Exercise details ->
Please reproduce the material below, changing every "Viewport:" to "Screen size:" and leaving everything else untouched.

Items in a dataset

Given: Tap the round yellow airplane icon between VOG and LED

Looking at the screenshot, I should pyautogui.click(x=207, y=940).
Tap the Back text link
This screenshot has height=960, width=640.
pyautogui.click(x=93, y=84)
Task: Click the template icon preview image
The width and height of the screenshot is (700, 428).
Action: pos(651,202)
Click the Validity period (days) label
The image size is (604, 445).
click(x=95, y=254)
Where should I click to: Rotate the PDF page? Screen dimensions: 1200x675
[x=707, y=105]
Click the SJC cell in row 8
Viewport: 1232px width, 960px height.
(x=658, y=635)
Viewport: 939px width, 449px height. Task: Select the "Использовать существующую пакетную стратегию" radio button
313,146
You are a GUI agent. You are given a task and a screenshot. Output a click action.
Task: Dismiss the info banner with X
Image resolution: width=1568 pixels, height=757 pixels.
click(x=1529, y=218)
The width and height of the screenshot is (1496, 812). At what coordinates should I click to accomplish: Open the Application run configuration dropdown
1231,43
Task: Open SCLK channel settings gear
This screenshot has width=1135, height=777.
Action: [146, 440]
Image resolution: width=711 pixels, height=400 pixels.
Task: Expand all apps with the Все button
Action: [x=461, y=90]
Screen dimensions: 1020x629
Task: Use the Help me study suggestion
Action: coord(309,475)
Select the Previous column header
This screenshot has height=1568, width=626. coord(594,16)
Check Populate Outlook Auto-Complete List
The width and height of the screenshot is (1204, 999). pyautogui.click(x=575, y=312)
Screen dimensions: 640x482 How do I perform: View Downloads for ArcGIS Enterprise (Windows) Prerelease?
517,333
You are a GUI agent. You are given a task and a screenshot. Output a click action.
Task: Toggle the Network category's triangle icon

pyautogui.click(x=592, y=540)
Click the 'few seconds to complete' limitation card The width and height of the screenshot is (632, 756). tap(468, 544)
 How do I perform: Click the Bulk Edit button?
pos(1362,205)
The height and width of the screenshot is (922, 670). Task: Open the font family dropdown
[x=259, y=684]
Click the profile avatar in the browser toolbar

Written solution ->
Given: Tap the round yellow airplane icon between VOG and LED

Looking at the screenshot, I should pyautogui.click(x=207, y=940).
Tap the Back text link
This screenshot has height=960, width=640.
pyautogui.click(x=93, y=84)
Task: Click the template icon preview image
The width and height of the screenshot is (700, 428).
Action: pos(651,202)
Click the Validity period (days) label
The image size is (604, 445).
click(x=95, y=254)
Where should I click to: Rotate the PDF page? Screen dimensions: 1200x675
[x=707, y=105]
Click the SJC cell in row 8
Screen size: 1232px width, 960px height.
(x=658, y=635)
Screen size: 939px width, 449px height. Task: Select the "Использовать существующую пакетную стратегию" radio button
313,146
You are a GUI agent. You are given a task and a screenshot. Output a click action.
Task: Dismiss the info banner with X
Image resolution: width=1568 pixels, height=757 pixels.
click(x=1529, y=218)
The width and height of the screenshot is (1496, 812). At what coordinates should I click to accomplish: Open the Application run configuration dropdown
1231,43
Task: Open SCLK channel settings gear
This screenshot has width=1135, height=777.
Action: [146, 440]
Image resolution: width=711 pixels, height=400 pixels.
Task: Expand all apps with the Все button
Action: [x=461, y=90]
Screen dimensions: 1020x629
Task: Use the Help me study suggestion
Action: coord(309,475)
Select the Previous column header
This screenshot has height=1568, width=626. coord(594,16)
Check Populate Outlook Auto-Complete List
The width and height of the screenshot is (1204, 999). pyautogui.click(x=575, y=312)
Screen dimensions: 640x482 How do I perform: View Downloads for ArcGIS Enterprise (Windows) Prerelease?
517,333
You are a GUI agent. You are given a task and a screenshot. Output a click action.
Task: Toggle the Network category's triangle icon

pyautogui.click(x=592, y=540)
Click the 'few seconds to complete' limitation card The width and height of the screenshot is (632, 756). tap(468, 544)
 How do I perform: Click the Bulk Edit button?
pos(1362,205)
The height and width of the screenshot is (922, 670). Task: Open the font family dropdown
[x=259, y=684]
Click the profile avatar in the browser toolbar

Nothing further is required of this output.